** Exercise description **
The records, repeated exactly and in full, are the expected answer.

(Data provided begins)

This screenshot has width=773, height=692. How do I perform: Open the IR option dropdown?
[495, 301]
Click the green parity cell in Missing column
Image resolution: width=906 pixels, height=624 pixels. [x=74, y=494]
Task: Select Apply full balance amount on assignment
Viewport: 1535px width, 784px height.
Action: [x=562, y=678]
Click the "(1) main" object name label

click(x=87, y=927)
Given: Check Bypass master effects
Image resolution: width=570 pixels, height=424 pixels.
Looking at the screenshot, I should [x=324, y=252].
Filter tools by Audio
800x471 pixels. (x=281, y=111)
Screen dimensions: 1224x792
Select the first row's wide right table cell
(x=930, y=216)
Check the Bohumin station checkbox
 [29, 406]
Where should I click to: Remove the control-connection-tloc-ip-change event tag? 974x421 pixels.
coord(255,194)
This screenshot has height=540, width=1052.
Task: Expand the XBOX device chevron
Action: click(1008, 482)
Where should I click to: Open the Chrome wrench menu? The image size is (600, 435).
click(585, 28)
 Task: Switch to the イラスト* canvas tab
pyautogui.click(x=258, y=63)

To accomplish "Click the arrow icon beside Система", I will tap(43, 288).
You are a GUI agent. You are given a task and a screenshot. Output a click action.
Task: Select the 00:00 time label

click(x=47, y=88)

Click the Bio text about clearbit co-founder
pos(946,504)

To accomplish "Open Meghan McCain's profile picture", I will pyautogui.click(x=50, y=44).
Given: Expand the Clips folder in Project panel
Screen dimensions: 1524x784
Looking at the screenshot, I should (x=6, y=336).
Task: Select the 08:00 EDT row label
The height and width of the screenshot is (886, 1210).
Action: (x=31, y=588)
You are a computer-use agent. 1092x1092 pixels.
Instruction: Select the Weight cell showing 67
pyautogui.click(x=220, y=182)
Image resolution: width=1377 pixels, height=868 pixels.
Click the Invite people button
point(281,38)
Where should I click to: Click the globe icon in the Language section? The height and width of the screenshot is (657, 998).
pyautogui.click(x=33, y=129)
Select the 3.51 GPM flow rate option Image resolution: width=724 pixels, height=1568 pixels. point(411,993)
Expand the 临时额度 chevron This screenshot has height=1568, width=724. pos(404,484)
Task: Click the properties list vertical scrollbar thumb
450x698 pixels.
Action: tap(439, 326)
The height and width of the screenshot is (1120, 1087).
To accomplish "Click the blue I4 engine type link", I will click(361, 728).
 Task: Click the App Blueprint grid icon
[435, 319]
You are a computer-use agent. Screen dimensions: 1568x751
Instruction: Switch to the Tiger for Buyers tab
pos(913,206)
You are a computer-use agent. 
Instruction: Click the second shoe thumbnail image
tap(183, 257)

(Data provided ends)

** Solution to this task **
This screenshot has width=773, height=692. How do I perform: Open the IR option dropdown?
[495, 301]
Click the green parity cell in Missing column
Image resolution: width=906 pixels, height=624 pixels. [x=74, y=494]
Task: Select Apply full balance amount on assignment
Viewport: 1535px width, 784px height.
Action: [x=562, y=678]
Click the "(1) main" object name label

click(x=87, y=927)
Given: Check Bypass master effects
Image resolution: width=570 pixels, height=424 pixels.
Looking at the screenshot, I should [x=324, y=252].
Filter tools by Audio
800x471 pixels. (x=281, y=111)
Screen dimensions: 1224x792
Select the first row's wide right table cell
(x=930, y=216)
Check the Bohumin station checkbox
 [29, 406]
Where should I click to: Remove the control-connection-tloc-ip-change event tag? 974x421 pixels.
coord(255,194)
This screenshot has height=540, width=1052.
Task: Expand the XBOX device chevron
Action: click(1008, 482)
Where should I click to: Open the Chrome wrench menu? The image size is (600, 435).
click(585, 28)
 Task: Switch to the イラスト* canvas tab
pyautogui.click(x=258, y=63)

To accomplish "Click the arrow icon beside Система", I will tap(43, 288).
You are a GUI agent. You are given a task and a screenshot. Output a click action.
Task: Select the 00:00 time label

click(x=47, y=88)

Click the Bio text about clearbit co-founder
pos(946,504)

To accomplish "Open Meghan McCain's profile picture", I will pyautogui.click(x=50, y=44).
Given: Expand the Clips folder in Project panel
Screen dimensions: 1524x784
Looking at the screenshot, I should (x=6, y=336).
Task: Select the 08:00 EDT row label
The height and width of the screenshot is (886, 1210).
Action: (x=31, y=588)
You are a computer-use agent. 1092x1092 pixels.
Instruction: Select the Weight cell showing 67
pyautogui.click(x=220, y=182)
Image resolution: width=1377 pixels, height=868 pixels.
Click the Invite people button
point(281,38)
Where should I click to: Click the globe icon in the Language section? The height and width of the screenshot is (657, 998).
pyautogui.click(x=33, y=129)
Select the 3.51 GPM flow rate option Image resolution: width=724 pixels, height=1568 pixels. point(411,993)
Expand the 临时额度 chevron This screenshot has height=1568, width=724. pos(404,484)
Task: Click the properties list vertical scrollbar thumb
450x698 pixels.
Action: tap(439, 326)
The height and width of the screenshot is (1120, 1087).
To accomplish "Click the blue I4 engine type link", I will click(361, 728).
 Task: Click the App Blueprint grid icon
[435, 319]
You are a computer-use agent. Screen dimensions: 1568x751
Instruction: Switch to the Tiger for Buyers tab
pos(913,206)
You are a computer-use agent. 
Instruction: Click the second shoe thumbnail image
tap(183, 257)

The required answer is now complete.